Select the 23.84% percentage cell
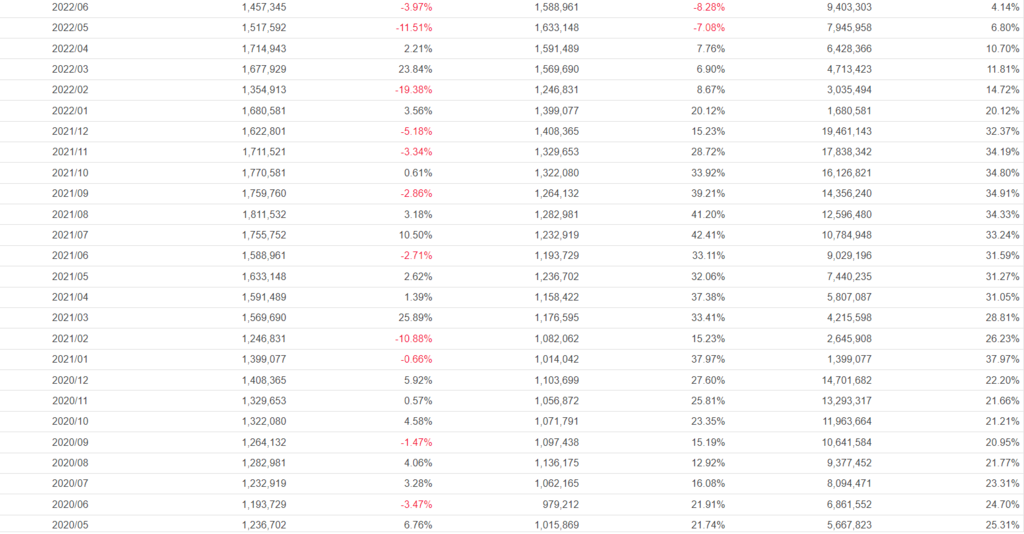Viewport: 1024px width, 534px height. click(415, 69)
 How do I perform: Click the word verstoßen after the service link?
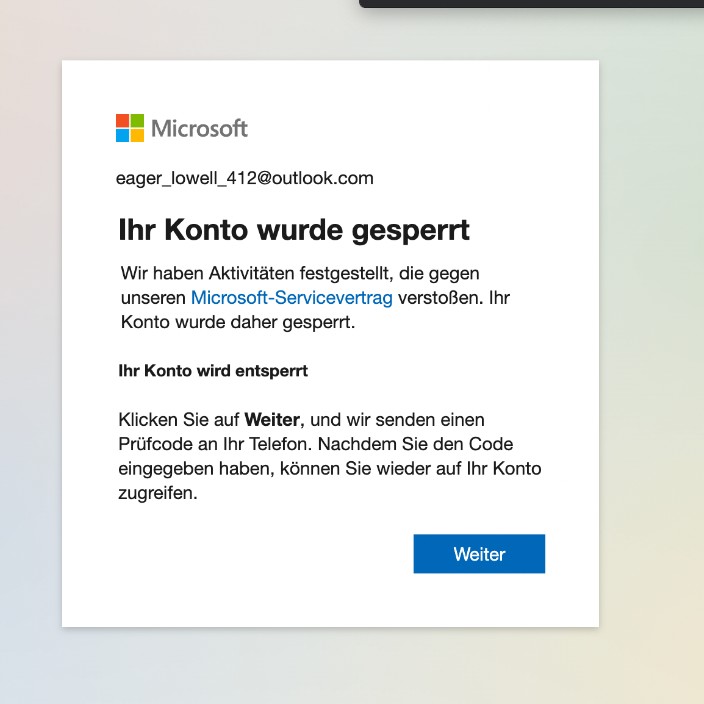coord(440,298)
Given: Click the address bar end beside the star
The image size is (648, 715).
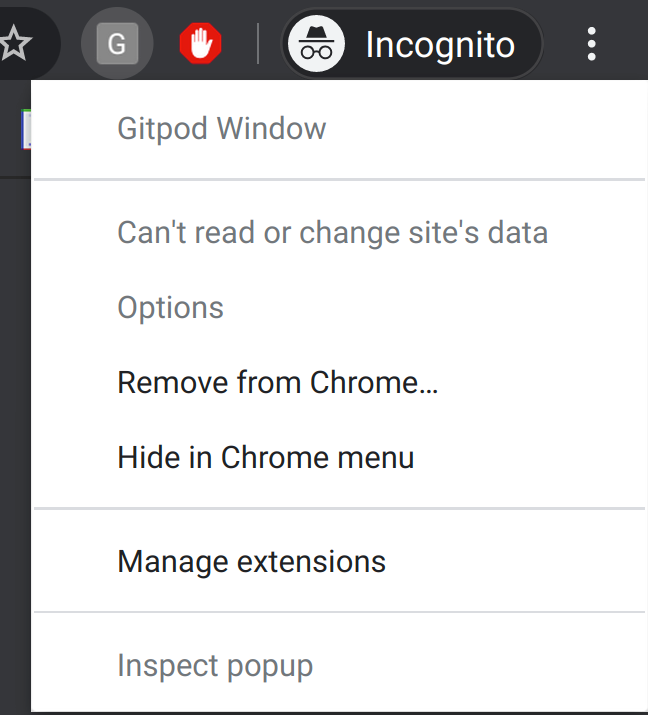Looking at the screenshot, I should coord(46,44).
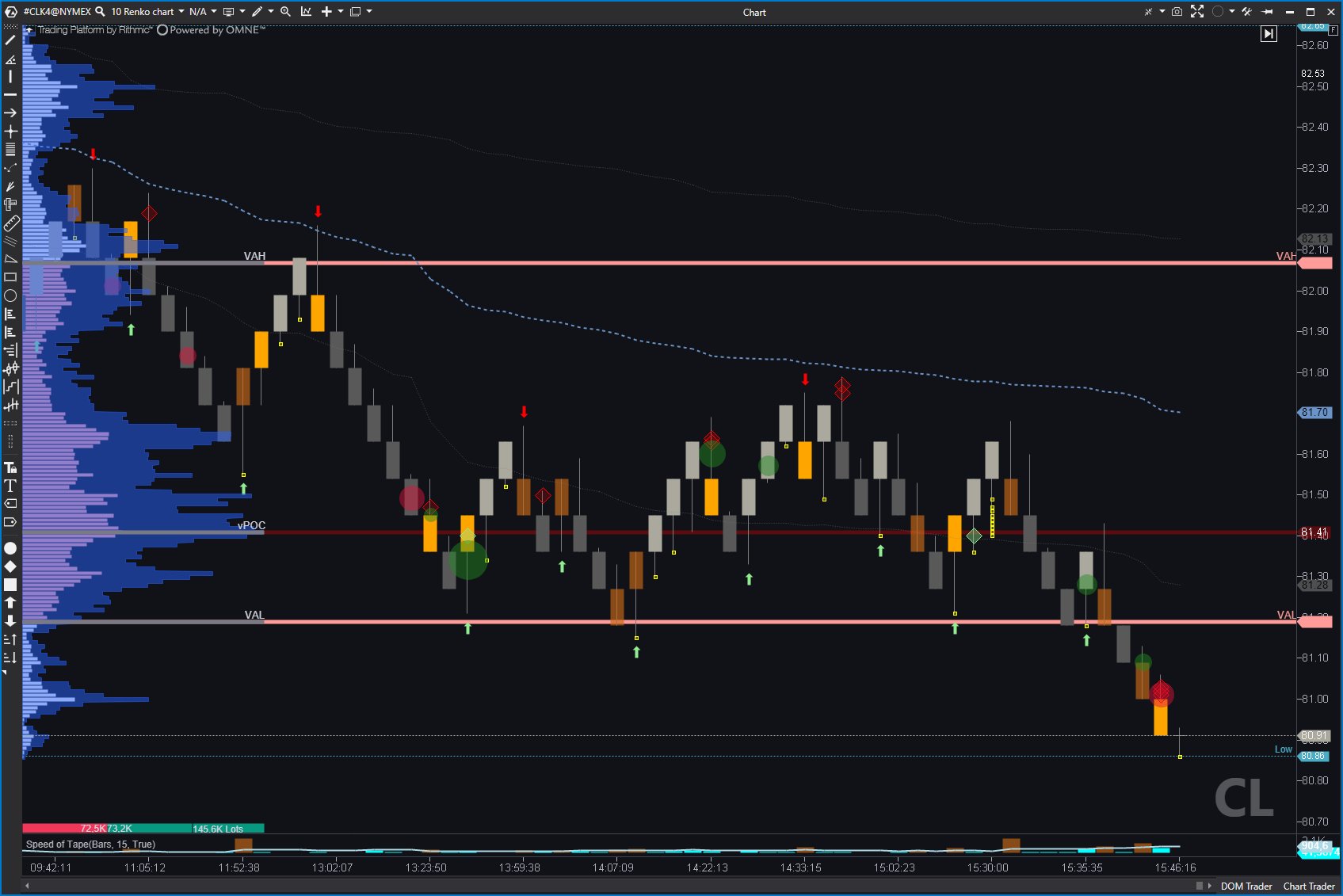
Task: Select the rectangle drawing tool
Action: [10, 277]
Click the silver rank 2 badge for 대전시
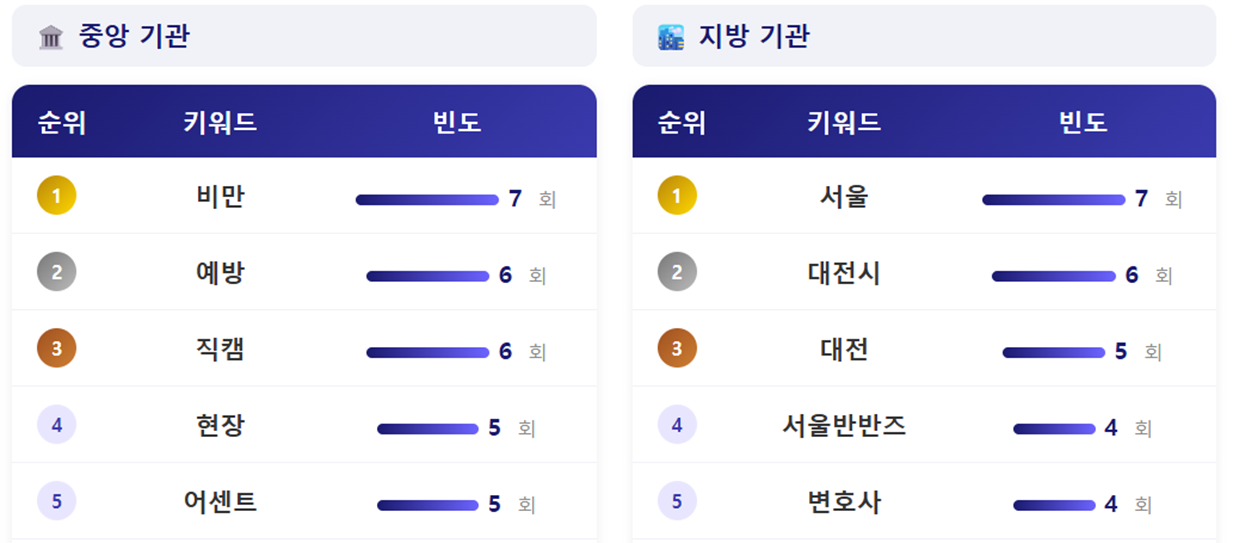This screenshot has width=1233, height=543. coord(677,272)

EXERCISE PROMPT
Repeat the material exactly and drop each image.

YOUR RESPONSE
Select the 23.84% percentage cell
Viewport: 1024px width, 534px height. click(415, 69)
 How do I perform: Click the word verstoßen after the service link?
coord(440,298)
Given: Click the address bar end beside the star
The image size is (648, 715).
Looking at the screenshot, I should coord(46,44).
Task: Select the rectangle drawing tool
Action: [10, 277]
Click the silver rank 2 badge for 대전시
This screenshot has width=1233, height=543. coord(677,272)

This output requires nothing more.